Work to complete
Write down exactly the lines of the listing below, beginning with the one containing "Click 'and comfortable fabric!' caption" and closing with the final line.

Input section start

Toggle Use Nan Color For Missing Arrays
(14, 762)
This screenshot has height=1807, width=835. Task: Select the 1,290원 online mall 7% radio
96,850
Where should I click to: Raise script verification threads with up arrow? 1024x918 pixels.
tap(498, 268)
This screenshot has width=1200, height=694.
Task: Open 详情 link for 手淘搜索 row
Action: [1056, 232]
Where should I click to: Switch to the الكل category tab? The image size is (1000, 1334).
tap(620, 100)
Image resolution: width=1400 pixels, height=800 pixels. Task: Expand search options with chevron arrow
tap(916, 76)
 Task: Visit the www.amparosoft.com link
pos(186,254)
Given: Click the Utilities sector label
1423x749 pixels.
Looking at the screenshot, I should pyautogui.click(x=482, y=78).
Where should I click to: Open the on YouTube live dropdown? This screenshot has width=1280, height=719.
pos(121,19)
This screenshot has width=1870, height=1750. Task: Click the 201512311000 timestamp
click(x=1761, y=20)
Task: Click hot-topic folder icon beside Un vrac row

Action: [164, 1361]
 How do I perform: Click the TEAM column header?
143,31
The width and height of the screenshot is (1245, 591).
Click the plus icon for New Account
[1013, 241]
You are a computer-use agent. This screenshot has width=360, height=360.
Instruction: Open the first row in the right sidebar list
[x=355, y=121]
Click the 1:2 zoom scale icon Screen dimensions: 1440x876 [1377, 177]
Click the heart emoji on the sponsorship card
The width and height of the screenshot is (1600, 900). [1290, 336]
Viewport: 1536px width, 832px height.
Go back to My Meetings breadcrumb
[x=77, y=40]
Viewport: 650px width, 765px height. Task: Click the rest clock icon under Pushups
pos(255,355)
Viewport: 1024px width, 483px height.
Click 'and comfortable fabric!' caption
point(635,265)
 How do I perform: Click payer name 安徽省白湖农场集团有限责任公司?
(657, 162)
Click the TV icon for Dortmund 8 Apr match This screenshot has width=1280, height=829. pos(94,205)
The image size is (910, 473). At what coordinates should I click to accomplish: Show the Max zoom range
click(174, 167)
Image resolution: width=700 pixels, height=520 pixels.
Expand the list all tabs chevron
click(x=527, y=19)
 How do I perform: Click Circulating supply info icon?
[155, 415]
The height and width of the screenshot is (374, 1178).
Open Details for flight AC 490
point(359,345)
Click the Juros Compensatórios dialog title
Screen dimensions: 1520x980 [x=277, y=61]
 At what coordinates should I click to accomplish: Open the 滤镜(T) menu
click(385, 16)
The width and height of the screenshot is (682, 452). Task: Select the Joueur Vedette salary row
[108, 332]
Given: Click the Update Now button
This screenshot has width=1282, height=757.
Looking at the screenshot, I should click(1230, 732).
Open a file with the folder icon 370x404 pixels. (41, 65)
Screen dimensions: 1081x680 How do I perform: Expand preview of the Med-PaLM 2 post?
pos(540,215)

Input section end

Completed exercise
Click 'and comfortable fabric!' caption
point(635,265)
 How do I perform: Click payer name 安徽省白湖农场集团有限责任公司?
(657, 162)
Click the TV icon for Dortmund 8 Apr match This screenshot has width=1280, height=829. pos(94,205)
The image size is (910, 473). At what coordinates should I click to accomplish: Show the Max zoom range
click(174, 167)
Image resolution: width=700 pixels, height=520 pixels.
Expand the list all tabs chevron
click(x=527, y=19)
 How do I perform: Click Circulating supply info icon?
[155, 415]
The height and width of the screenshot is (374, 1178).
Open Details for flight AC 490
point(359,345)
Click the Juros Compensatórios dialog title
Screen dimensions: 1520x980 [x=277, y=61]
 At what coordinates should I click to accomplish: Open the 滤镜(T) menu
click(385, 16)
The width and height of the screenshot is (682, 452). Task: Select the Joueur Vedette salary row
[108, 332]
Given: Click the Update Now button
This screenshot has width=1282, height=757.
Looking at the screenshot, I should click(1230, 732).
Open a file with the folder icon 370x404 pixels. (41, 65)
Screen dimensions: 1081x680 How do I perform: Expand preview of the Med-PaLM 2 post?
pos(540,215)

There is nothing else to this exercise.